Lâcher prise, c’est identifier calmement les points faibles des
forces adverses, privilégier la guérilla au combat, choisir l’embuscade
plutôt que l’affrontement. Surgir et disparaître, se fondre dans le
paysage, être partout et nulle part, invisible avant d’être éclatant,
inconsistant à n’offrir aucune prise avant de s’incarner dans la
fulgurance.
C'est pousser l’autre à s’épuiser dans le vide, à sortir de la grosse
artillerie pour écraser une mouche. "Si tu crois que tu es trop petit
pour changer les choses, alors passe une nuit avec un moustique".
Lâcher prise c’est se donner le droit au temps et à l’erreur.
Autre slogan qui me révulse, scandé dans les meetings et les manifs : « résistance ! »
Résister c’est s’arquebouter en vain sur l’ancien, c’est intégrer le
fait que l’on ne peut rien changer mais uniquement conserver. C’est
protéger le passé sans inventer l’avenir. C’est se maintenir dans une
posture figée, être sur la défensive, alors qu’il nous faut précisément
attaquer.
Attaquer des cibles à notre mesure. Se contenter de petites
victoires, de succès symboliques mais palpables. Ne pas se fixer des
objectifs hors d’atteinte ni des obligations de résultats déraisonnables
et démobilisateurs.
Etre modeste mais exigeant.
Au front de gauche nous faisons 6,3%. C’est ce que nous valons. Pas
mieux. Inutile de nous raconter des histoires. Aux présidentielles, nous
fûmes 4 millions, aujourd’hui nous représentons un million de voix.
C’est énorme et c’est trop peu. On ne rentre pas de force dans une
histoire qui ne veut pas de nous. Pas encore. On n’oblige pas un peuple à
faire son bonheur malgré lui.
Que savons nous d’ailleurs du bonheur et de la vérité ? Qui a décrété que nous avions raison ?

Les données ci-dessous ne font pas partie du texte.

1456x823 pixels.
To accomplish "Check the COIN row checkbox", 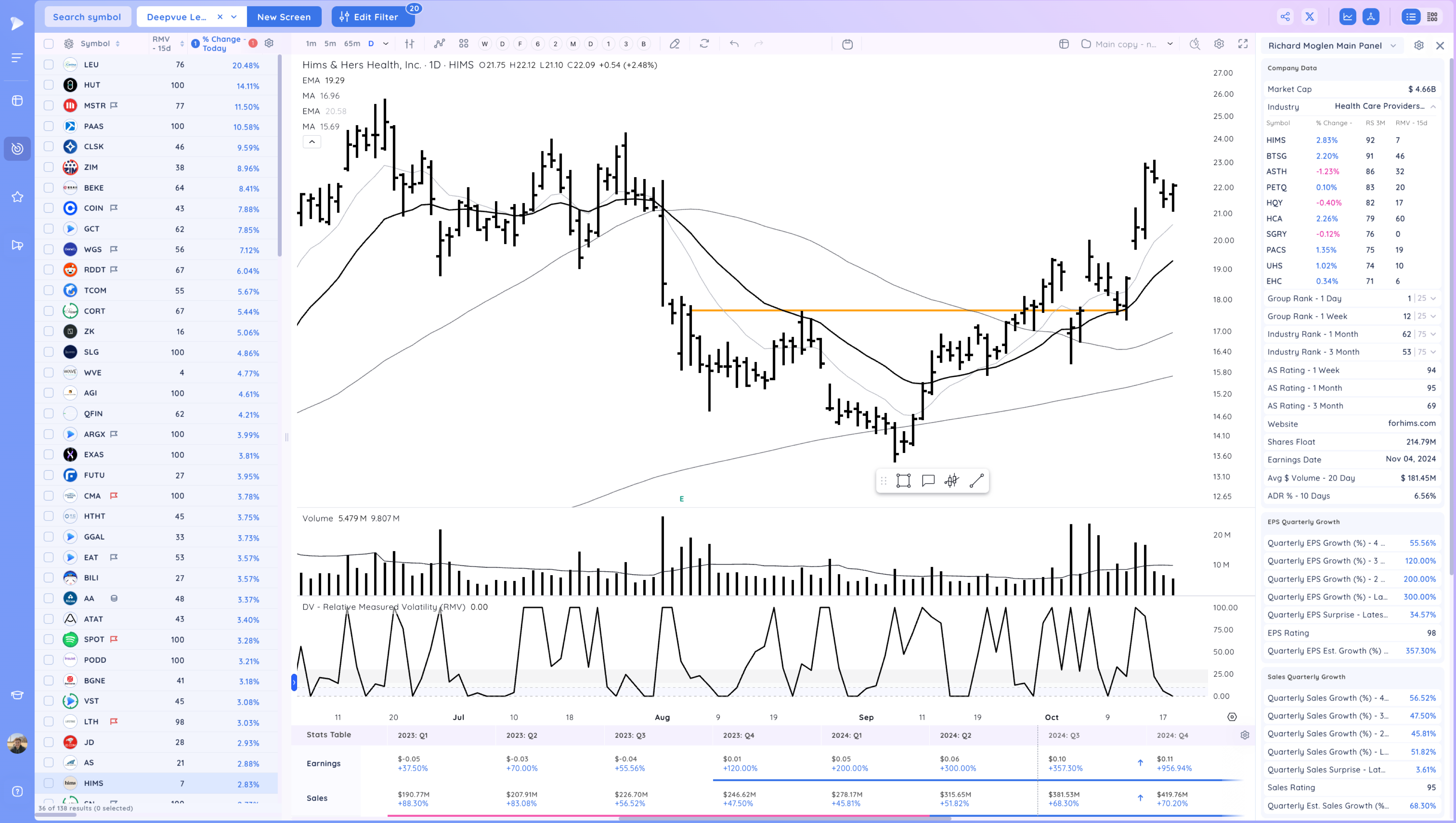I will click(x=49, y=208).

Au moins avons-nous nos raisons.
Lâcher prise c’est lâcher son égo, c’est se libérer du poids inutile
de "sauveur de la patrie en danger", c’est se préparer tranquillement
aux opportunités, quand le vent tournera car inéluctablement il
tournera.
Pour ne pas revenir de tout, il suffit d’aller nulle part. Nous qui
voulons aller quelque part, ne nous infligeons pas de revenir de tout.